In my last post – about the BHA 2015 Conference – I noted that listening to Dr Phil Hammond had put me in mind of Dr James Willis.
Although the former is now more famous than the latter – stand-up entertainer, TV-panelist, etc – they represent two generations of medical doctors warning against the damage being done by successive top-down re-organisations of the National Health Service. Dr Phil’s latest book “Staying Alive“ – is about exactly that and how personal love and individual evidence-based care can save us, and it. Dr James’ wrote two successful books in the same vein, Friends in Low Places and The Paradox of Progress, both still recommended because clearly the situation hasn’t really changed.

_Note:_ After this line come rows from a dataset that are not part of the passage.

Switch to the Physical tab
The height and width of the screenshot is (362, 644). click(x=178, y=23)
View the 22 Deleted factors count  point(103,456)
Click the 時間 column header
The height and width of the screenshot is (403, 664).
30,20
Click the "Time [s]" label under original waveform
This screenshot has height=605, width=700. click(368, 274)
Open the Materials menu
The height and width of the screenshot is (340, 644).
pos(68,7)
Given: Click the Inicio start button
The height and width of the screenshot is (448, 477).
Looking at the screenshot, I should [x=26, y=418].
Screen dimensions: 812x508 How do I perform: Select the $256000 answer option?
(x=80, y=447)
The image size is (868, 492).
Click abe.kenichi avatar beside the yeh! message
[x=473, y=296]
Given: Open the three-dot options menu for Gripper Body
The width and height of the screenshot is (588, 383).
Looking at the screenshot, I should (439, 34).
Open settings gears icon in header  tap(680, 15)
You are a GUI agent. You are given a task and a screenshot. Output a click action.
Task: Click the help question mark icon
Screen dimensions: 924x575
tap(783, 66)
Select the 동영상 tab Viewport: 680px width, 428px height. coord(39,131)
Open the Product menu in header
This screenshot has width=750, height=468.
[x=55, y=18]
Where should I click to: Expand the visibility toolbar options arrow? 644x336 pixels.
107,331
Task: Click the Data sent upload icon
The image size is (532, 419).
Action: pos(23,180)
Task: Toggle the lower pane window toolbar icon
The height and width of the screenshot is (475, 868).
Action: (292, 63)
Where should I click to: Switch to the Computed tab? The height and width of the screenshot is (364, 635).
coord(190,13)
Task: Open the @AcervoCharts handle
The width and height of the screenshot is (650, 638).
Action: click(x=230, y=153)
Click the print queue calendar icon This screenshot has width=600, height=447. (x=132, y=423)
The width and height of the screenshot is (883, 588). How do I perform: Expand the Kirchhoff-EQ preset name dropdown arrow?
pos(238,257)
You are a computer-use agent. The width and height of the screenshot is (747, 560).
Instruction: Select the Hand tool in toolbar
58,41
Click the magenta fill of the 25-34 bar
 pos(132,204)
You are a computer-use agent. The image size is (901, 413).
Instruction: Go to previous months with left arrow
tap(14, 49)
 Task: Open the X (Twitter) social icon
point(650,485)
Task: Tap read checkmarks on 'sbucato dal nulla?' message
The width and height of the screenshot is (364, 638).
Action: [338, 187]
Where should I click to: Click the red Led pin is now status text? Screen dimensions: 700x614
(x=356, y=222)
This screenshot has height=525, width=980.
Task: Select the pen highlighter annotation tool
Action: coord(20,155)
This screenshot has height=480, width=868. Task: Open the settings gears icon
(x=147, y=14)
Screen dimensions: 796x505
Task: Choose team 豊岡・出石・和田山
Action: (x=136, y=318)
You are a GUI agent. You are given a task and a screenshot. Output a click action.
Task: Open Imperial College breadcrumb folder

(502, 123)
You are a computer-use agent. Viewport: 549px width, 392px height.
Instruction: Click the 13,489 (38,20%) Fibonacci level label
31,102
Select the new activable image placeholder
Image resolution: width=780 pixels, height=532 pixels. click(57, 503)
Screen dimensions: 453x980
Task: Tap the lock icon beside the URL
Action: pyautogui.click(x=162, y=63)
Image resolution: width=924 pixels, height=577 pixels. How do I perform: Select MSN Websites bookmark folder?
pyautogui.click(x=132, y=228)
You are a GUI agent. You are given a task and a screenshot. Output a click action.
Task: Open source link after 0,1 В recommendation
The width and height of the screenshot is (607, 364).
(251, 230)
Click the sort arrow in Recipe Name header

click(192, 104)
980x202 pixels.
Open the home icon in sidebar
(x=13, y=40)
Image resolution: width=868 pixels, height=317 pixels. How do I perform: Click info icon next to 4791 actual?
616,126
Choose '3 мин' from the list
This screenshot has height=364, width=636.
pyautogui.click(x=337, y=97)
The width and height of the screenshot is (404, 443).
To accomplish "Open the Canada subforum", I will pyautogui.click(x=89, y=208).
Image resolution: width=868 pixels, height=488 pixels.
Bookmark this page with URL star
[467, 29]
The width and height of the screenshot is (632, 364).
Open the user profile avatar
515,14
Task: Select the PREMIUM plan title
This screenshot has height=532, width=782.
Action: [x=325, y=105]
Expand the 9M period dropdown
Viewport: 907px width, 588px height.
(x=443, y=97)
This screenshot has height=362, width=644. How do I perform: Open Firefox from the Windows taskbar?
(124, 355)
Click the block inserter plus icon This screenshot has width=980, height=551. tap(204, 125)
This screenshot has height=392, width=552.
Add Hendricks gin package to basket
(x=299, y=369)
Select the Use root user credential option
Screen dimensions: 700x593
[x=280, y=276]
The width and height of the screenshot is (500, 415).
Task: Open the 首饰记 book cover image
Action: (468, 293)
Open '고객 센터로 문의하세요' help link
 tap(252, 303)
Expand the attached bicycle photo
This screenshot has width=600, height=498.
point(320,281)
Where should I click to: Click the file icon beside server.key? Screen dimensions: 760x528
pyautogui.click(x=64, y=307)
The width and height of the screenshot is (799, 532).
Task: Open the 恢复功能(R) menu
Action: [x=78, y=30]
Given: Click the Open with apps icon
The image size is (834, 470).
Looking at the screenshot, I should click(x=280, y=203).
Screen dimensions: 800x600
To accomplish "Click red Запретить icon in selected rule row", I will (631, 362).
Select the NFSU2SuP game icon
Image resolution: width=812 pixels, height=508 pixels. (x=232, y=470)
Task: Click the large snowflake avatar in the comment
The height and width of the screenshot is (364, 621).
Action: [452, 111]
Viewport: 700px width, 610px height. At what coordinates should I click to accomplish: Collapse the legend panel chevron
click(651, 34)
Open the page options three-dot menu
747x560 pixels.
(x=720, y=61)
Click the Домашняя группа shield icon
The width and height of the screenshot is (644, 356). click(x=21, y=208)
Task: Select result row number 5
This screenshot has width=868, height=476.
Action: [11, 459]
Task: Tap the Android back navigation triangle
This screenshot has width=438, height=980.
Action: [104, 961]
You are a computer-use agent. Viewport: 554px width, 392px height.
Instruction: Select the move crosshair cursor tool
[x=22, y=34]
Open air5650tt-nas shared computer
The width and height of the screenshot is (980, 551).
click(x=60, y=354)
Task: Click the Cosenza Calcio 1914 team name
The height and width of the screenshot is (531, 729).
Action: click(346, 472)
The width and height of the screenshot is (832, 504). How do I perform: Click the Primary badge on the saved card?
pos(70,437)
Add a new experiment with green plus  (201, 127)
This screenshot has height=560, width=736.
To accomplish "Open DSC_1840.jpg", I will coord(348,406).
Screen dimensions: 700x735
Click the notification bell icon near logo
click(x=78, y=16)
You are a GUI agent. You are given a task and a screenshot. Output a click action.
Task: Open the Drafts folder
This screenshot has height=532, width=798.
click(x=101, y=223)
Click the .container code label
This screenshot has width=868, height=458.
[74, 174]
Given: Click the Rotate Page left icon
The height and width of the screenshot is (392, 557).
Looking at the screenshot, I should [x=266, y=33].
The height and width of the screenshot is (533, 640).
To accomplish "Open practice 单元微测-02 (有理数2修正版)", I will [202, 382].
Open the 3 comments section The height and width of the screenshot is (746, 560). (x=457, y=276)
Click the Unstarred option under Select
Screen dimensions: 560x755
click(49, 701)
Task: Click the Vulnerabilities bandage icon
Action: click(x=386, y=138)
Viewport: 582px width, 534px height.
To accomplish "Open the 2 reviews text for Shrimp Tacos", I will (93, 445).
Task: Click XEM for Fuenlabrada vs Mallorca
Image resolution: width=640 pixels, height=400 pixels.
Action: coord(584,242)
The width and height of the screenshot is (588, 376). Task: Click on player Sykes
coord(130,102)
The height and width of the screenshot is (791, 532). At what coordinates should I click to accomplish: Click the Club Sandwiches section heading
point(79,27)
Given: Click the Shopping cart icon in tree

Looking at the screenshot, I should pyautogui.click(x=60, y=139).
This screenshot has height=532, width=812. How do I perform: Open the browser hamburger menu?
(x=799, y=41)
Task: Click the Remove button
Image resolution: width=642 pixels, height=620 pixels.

One of James’ targets is the “evidence-based” concept itself – something of a mantra for a certain kind of top-down managerialism, but it’s the classic evidence as bean-counting in situations where not everything that counts can be counted. Their common message is that a large part of the value of health care experienced empirically and personally is down to qualities like love and compassion and …. personal care of the individuals involved – the art of caring. Hard to account for objectively in top-down management target-setting and the like, but clearly most meaningful at the inter-personal work-face encounters – the “low places” of James’ work. As Dick Taverne notes evidence must not be ignored, it must always be taken into account when making decisions, but it is totally wrong to assume such evidence is always of the objectively scientific kind, or to ignore the kind that isn’t. What counts as evidence in ethical and political decision-making?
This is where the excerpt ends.